Data excerpts
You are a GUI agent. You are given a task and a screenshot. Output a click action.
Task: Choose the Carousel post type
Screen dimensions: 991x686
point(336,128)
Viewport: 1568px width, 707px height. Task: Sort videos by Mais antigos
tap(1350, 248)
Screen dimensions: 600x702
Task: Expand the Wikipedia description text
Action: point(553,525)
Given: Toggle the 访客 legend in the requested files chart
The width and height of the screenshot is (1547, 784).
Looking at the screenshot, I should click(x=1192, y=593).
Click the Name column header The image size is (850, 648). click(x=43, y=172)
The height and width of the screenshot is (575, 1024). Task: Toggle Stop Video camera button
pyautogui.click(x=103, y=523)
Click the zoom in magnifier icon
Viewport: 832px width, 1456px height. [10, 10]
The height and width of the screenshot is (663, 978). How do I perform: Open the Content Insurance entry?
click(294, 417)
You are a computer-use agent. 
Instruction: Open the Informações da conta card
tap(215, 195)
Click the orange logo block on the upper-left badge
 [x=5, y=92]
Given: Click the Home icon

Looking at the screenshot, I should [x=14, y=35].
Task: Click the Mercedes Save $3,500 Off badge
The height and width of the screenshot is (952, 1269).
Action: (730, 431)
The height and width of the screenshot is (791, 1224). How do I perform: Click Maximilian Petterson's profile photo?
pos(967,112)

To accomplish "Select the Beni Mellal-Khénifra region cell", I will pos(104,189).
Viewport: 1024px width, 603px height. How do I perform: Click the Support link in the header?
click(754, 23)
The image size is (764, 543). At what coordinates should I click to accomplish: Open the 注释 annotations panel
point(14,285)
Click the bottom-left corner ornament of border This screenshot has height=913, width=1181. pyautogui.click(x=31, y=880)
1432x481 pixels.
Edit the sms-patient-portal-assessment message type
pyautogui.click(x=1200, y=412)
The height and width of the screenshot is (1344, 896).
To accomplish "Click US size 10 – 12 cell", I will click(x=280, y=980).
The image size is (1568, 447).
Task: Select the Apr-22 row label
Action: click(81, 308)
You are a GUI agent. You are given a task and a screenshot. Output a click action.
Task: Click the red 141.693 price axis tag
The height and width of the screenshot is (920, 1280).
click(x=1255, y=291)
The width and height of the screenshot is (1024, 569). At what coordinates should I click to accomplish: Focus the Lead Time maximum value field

Problem to solve -
Could you transcribe the entries exactly, from the first line through the line containing "You are a computer-use agent.", and give nothing more?

Output -
You are a GUI agent. You are given a task and a screenshot. Output a click action.
Task: Choose the Carousel post type
Screen dimensions: 991x686
point(336,128)
Viewport: 1568px width, 707px height. Task: Sort videos by Mais antigos
tap(1350, 248)
Screen dimensions: 600x702
Task: Expand the Wikipedia description text
Action: point(553,525)
Given: Toggle the 访客 legend in the requested files chart
The width and height of the screenshot is (1547, 784).
Looking at the screenshot, I should click(x=1192, y=593).
Click the Name column header The image size is (850, 648). click(x=43, y=172)
The height and width of the screenshot is (575, 1024). Task: Toggle Stop Video camera button
pyautogui.click(x=103, y=523)
Click the zoom in magnifier icon
Viewport: 832px width, 1456px height. [10, 10]
The height and width of the screenshot is (663, 978). How do I perform: Open the Content Insurance entry?
click(294, 417)
You are a computer-use agent. 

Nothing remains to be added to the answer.